Panspermia is the theory that basic life forms exist all over the universe in comets and interstellar dust clouds and are being transported from one location to another. Microorganisms remain frozen and a small fraction of them could survive the extreme conditions to reach other parts of the cosmos. Accordingly, the life of Earth was most probably seeded from one of these alien sources. In other words, our ancestral origin is extraterrestrial.

The subsequent investigations of this rain sample using different techniques concluded that the red rain particles were an unusual type of biological cell. Wickramasinghe agreed that the cells do have properties that are not shared by other microbial cells on Earth.
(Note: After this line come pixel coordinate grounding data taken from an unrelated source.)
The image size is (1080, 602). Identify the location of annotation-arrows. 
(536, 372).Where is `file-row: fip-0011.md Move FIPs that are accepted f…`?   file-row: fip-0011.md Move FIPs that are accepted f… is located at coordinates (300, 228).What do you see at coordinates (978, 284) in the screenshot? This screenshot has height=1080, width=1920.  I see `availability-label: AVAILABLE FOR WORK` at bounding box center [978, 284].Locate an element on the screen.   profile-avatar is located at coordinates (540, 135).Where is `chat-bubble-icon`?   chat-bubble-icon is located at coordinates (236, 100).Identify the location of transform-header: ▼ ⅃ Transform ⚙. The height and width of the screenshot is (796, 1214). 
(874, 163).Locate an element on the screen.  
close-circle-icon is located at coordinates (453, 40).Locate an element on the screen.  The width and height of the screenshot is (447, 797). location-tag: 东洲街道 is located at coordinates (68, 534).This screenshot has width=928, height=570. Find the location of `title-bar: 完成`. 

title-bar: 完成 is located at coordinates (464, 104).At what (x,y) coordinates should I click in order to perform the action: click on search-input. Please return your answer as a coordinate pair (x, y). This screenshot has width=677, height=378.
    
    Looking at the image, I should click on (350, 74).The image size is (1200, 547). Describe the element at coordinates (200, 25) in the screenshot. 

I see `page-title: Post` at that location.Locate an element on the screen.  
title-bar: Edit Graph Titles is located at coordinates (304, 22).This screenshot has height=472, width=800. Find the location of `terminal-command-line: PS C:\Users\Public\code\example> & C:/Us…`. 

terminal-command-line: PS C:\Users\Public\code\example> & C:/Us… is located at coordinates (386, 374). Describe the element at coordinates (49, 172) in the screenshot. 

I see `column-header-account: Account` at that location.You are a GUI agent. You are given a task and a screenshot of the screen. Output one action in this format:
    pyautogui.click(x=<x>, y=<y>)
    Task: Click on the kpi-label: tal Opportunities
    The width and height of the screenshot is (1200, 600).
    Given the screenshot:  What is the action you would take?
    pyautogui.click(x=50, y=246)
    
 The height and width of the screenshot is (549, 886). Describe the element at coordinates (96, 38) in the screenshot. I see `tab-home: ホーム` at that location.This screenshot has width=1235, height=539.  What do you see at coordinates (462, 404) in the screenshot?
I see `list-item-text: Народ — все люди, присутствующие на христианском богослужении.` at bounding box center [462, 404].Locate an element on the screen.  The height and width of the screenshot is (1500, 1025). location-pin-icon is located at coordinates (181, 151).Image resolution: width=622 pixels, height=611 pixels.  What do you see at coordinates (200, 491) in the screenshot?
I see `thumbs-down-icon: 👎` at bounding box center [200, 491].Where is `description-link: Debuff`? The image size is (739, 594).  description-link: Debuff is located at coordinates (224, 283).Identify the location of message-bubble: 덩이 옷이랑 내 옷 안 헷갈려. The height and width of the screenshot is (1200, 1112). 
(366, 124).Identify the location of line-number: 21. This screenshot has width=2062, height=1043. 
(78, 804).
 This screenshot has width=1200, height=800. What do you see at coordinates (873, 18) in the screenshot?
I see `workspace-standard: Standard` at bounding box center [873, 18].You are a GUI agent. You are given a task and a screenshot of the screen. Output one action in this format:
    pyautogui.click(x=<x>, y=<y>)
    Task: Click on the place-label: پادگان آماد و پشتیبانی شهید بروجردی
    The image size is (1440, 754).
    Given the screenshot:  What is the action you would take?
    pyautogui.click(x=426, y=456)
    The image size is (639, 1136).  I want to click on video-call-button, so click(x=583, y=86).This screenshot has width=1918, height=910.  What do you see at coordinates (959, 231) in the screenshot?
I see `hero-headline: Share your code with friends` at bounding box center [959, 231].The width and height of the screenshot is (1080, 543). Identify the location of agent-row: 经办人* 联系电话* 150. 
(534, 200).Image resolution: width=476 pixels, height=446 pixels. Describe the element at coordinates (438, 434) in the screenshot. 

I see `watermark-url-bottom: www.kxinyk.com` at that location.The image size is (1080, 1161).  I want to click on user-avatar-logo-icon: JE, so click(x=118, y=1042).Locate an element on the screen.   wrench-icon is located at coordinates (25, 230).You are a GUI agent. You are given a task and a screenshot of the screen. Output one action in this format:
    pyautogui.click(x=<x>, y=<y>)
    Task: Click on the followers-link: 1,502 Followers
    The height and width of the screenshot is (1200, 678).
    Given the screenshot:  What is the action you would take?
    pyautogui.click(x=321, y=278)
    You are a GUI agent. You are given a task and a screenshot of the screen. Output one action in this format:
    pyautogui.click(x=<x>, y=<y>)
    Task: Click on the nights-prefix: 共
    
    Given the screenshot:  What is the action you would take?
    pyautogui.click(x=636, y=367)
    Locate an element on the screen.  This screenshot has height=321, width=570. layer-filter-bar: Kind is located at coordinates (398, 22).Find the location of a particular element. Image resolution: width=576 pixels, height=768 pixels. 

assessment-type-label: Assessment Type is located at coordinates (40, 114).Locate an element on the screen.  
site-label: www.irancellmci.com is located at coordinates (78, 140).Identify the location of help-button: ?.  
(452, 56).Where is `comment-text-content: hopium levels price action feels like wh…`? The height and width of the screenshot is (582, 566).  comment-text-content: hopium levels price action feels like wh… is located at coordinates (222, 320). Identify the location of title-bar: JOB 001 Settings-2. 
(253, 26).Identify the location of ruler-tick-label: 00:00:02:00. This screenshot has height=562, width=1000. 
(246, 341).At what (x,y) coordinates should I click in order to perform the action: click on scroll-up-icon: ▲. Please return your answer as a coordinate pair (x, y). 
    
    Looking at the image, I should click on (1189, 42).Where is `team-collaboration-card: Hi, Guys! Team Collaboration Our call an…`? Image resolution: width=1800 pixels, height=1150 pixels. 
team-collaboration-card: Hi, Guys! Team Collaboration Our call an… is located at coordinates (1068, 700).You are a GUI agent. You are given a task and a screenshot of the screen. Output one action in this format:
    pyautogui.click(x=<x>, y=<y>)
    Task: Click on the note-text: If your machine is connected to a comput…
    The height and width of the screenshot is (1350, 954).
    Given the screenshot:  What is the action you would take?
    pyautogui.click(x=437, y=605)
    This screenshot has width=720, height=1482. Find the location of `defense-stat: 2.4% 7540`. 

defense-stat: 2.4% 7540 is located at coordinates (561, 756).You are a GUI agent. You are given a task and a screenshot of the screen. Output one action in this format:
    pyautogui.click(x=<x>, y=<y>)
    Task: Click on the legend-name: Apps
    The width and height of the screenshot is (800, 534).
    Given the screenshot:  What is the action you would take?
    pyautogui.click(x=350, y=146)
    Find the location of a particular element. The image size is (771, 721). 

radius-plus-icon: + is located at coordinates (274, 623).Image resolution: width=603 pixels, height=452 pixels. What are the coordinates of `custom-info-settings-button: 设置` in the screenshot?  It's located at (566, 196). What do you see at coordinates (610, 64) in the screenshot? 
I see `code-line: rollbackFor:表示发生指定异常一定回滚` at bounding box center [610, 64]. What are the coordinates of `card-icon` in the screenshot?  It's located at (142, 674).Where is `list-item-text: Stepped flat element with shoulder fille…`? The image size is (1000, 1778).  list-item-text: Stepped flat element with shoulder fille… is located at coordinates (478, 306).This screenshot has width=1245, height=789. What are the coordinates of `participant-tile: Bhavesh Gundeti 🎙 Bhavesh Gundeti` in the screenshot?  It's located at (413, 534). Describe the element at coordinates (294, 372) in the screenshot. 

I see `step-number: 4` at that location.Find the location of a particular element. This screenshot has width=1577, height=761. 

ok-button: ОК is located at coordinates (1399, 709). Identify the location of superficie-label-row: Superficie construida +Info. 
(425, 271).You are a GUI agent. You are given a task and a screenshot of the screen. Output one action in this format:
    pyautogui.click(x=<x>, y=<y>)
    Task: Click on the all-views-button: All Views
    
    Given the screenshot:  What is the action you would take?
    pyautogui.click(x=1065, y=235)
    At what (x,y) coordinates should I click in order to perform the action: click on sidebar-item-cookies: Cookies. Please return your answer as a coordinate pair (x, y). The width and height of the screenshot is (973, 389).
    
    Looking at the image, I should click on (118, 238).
Although that does not inevitably make them alien, there are indications that they may be so.

In a 2010 pre-print paper, Wickramasinge and other authors describe that the cells found in the Red Rain survive and grow after incubation for periods of up to two hours at 121 degrees celsius. Under these conditions, daughter cells appear within the original mother cells and the number of cells in the samples increases with length of exposure to 121 degrees celsius. No such increase in cells occurs at room temperature, suggesting that the increase in daughter cells is brought about by exposure of the Red Rain cells to high temperatures.

The widely accepted norm has always been in favor of terrestrial origin of life. Life began on Earth in a primordial soup in the simplest possible way about 3.5 billion years ago. But, the proponents of panspermia theory argue that life is a cosmic phenomenon, not just a local incident associated with this planet. As one can imagine, it is not easy to get a warm reception for such a theory because science demands extraordinary evidence for extraordinary claims.

In the meantime, in Kerala, several monsoons have come and gone, many water wells vanished, some rivers died and people forgot about the Red Rain. Also, the alien seeds never came back riding their comets!